In statistical analysis, determining the correlation coefficient between two variables, like Pearson’s \(r\), is only the first step. It’s essential to ascertain whether the observed correlation is statistically significant, meaning the relationship is unlikely due to random chance. To assess this, we conduct a hypothesis test. The default null hypothesis typically asserts that there’s no correlation between the variables (i.e., \(r = 0\)). If this test is statistically significant, often at a 95% confidence level, it provides evidence against the null hypothesis, suggesting that the observed correlation is not a product of random variability in the sample. In this case, we can assert with 95% confidence that the observed relationship does not seem to be merely coincidental, but rather indicative of an association within the broader population represented by our sample. In R, to test the significance of the correlation, we can use the cor.test() function.
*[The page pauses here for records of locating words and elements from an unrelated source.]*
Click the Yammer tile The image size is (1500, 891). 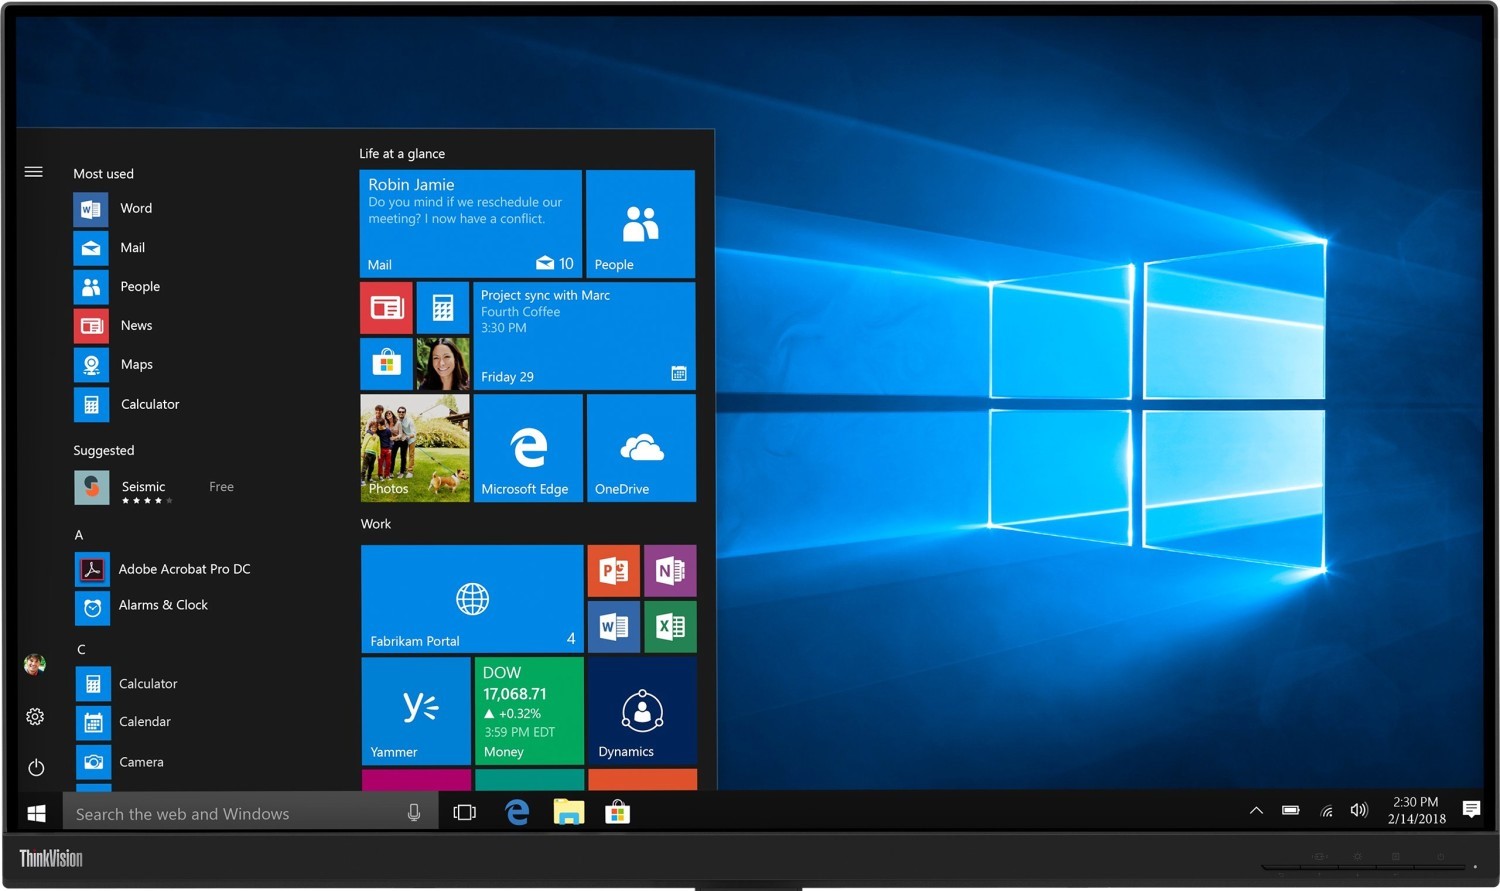tap(416, 711)
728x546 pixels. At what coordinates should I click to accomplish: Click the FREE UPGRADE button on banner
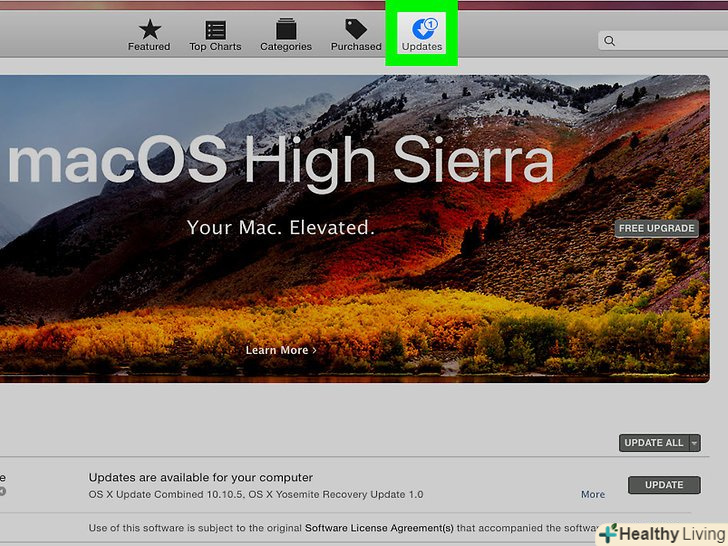coord(656,228)
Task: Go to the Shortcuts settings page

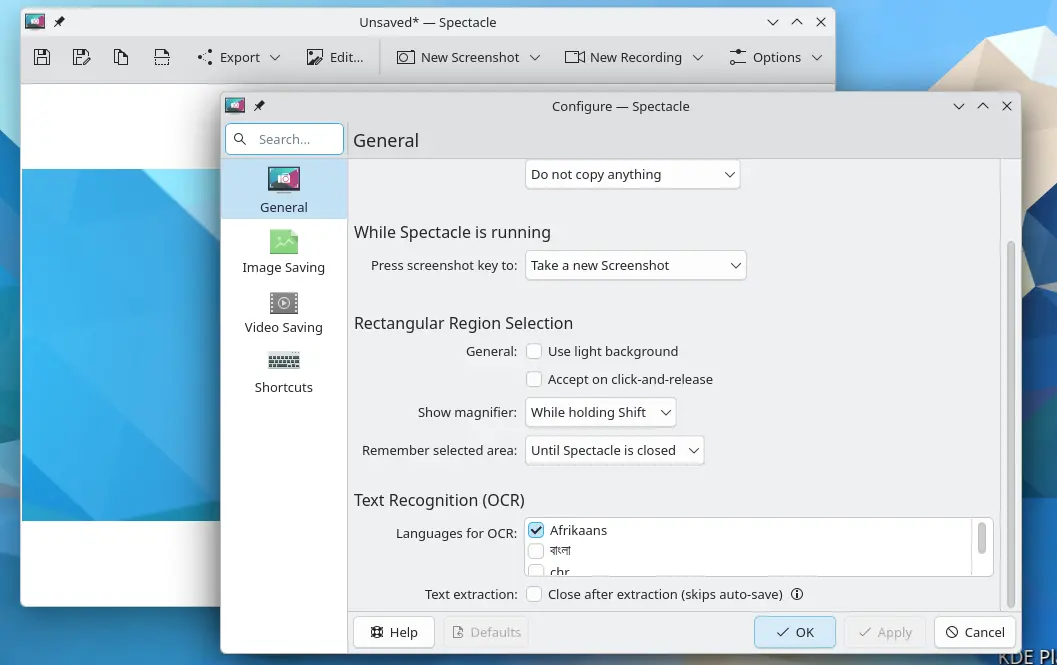Action: [x=284, y=372]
cor.test(coalitions$legislative_share, coalitions$portfolio_share)
## 
##  Pearson's product-moment correlation
## 
## data:  coalitions$legislative_share and coalitions$portfolio_share
## t = 90.943, df = 805, p-value < 2.2e-16
## alternative hypothesis: true correlation is not equal to 0
## 95 percent confidence interval:
##  0.9480673 0.9603635
## sample estimates:
##       cor 
## 0.9546205

The cor.test() function provided the Pearson’s product-moment correlation between legislative_share and portfolio_share, yielding a t-statistic of 90.943 with 805 degrees of freedom. This t-statistic evaluates the null hypothesis that the population correlation is 0. Given the exceptionally low p-value (less than 2.2e-16), we have evidence, even at the 95% confidence level, to reject this null hypothesis. This suggests that, at the same confidence level, the observed correlation between legislative_share and portfolio_share isn’t merely by chance, but represents a true association in the population from which our sample was drawn. Additionally, the confidence interval for the correlation coefficient is 0.9480673 to 0.9603635, indicating that we are 95% confident that the true population correlation lies within this interval.

The cor.test() conducted suggests a statistically significant strong positive correlation between legislative_share and portfolio_share of approximately 0.9546205. Beyond the statistical significance, it is important to provide or interpret the substantive significance of our results, highlighting the real-world implications they present. Specifically, in this case, we can infer that as the legislative_share increases, the portfolio_share tends to increase proportionally, providing evidence for Gamson’s Law, that is, that parties receive a proportionate share of portfolios based on their seat share contribution during the coalition government formation process.